### Source document
-------------------------
1. The Government accepts the National Wages Council (NWC) 2022/2023 Guidelines.

2. The labour market improved in the first three quarters of 2022 as resident employment grew and resident unemployment continued to ease. Retrenchments also fell to a record low. Meanwhile, labour productivity, as measured by real value-added per actual hour worked, improved by 1.5% on a y-o-y basis in the first half of 2022.

3. The Ministry of Trade and Industry (“MTI”) has projected that the Singapore economy will expand by “3% to 4%” in 2022. However, downside risks in the global economy remain significant. Looking ahead to 2023, MTI expects Singapore’s GDP growth to moderate further in tandem with the projected slowdown of the global economy.

4. In line with economic growth and the improvement in labour productivity, the Government stands with tripartite partners to call on employers to reward employees with wage increases or variable payments that are fair and sustainable. This will help in addressing workers’ concerns about inflation and rising costs of living. At the same time, we recognise that inflation also affects business costs and prospects. Hence, the Government supports the tripartite agreement to have differentiated wage guidelines for employers, to account for the different performance and outlook of businesses. The Government also encourages all employers to implement the Flexible Wage System (FWS) as the uncertainties ahead continue to underscore the need for resilience and flexibility in wage structures. Employers can refer to the FWS Guidebook which is available on MOM’s website to better understand how the FWS works and how to implement it1. Employers can also approach tripartite partners and Tripartite Alliance for Fair & Progressive Employment Practices for advice.
-------------------------
### Records
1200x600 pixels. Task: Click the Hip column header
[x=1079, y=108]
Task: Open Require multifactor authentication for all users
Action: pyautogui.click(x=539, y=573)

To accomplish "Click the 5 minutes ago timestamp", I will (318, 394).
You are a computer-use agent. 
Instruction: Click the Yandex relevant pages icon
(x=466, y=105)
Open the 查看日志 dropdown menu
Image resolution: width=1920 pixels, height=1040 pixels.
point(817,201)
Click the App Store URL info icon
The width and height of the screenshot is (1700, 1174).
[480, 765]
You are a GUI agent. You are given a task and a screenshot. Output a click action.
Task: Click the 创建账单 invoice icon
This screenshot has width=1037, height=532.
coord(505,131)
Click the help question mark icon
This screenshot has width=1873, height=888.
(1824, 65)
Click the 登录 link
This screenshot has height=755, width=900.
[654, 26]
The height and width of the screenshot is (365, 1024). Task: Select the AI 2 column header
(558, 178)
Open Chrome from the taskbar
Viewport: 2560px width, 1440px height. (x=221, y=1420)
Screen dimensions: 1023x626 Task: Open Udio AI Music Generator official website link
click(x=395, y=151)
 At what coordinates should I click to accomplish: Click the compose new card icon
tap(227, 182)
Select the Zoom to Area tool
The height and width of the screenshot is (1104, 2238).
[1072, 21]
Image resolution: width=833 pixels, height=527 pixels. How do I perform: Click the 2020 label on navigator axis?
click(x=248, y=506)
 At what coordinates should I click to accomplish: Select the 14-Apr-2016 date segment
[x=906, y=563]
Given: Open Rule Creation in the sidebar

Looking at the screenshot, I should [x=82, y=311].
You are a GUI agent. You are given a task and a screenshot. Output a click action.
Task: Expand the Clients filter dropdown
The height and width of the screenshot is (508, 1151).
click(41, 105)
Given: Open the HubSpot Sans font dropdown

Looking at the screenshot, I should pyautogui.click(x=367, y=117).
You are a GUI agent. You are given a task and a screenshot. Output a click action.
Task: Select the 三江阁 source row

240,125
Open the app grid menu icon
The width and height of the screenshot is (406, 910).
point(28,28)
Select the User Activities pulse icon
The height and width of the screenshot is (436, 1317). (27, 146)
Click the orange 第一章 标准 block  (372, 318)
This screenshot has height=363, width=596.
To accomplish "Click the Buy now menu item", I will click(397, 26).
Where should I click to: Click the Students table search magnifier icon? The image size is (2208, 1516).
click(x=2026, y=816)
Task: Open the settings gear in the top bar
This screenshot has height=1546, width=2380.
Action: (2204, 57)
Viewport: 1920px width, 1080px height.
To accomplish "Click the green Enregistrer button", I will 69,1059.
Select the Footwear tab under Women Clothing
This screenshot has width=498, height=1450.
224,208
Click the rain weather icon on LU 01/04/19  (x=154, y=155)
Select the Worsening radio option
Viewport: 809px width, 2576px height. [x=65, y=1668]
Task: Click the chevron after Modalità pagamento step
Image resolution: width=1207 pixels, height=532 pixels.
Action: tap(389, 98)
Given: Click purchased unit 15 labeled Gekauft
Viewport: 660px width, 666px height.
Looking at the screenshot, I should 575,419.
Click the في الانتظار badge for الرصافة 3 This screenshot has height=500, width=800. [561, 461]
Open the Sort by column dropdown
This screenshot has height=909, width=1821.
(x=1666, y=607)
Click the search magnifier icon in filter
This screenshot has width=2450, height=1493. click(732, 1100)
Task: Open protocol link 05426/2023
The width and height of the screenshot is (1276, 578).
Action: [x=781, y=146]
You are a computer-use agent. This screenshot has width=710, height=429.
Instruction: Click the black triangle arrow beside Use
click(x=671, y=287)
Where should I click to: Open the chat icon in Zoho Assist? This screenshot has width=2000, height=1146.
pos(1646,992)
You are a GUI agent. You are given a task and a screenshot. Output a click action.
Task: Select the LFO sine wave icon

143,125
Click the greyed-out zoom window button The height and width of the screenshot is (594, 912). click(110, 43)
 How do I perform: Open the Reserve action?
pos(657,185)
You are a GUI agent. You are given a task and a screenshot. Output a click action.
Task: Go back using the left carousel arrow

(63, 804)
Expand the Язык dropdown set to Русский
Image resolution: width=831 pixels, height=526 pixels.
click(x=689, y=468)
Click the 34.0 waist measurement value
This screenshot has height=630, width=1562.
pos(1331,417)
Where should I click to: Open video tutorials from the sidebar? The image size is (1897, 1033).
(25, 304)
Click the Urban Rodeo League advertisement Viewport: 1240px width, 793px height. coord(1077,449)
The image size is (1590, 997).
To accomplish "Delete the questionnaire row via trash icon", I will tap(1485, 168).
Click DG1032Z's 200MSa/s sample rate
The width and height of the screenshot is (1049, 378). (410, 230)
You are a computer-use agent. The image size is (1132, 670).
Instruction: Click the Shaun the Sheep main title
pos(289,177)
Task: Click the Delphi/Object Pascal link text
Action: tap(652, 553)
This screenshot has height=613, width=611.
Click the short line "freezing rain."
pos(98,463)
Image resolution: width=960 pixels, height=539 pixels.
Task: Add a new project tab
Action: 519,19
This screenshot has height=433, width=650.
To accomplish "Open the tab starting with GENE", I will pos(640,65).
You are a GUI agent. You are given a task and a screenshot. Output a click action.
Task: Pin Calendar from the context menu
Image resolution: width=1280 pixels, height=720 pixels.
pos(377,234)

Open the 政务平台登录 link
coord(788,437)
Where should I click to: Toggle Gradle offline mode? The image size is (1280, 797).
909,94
-------------------------
### Problems to work on
- a) According to the wage guidelines statement, by how much did labor productivity improve year on year in the first half of 2022?
- b) Repeat the wage guidelines statement word for word from "2. The labour" to "the global economy.".

### Task answers
- a) By 1.5%.

- b)
2. The labour market improved in the first three quarters of 2022 as resident employment grew and resident unemployment continued to ease. Retrenchments also fell to a record low. Meanwhile, labour productivity, as measured by real value-added per actual hour worked, improved by 1.5% on a y-o-y basis in the first half of 2022.

3. The Ministry of Trade and Industry (“MTI”) has projected that the Singapore economy will expand by “3% to 4%” in 2022. However, downside risks in the global economy remain significant. Looking ahead to 2023, MTI expects Singapore’s GDP growth to moderate further in tandem with the projected slowdown of the global economy.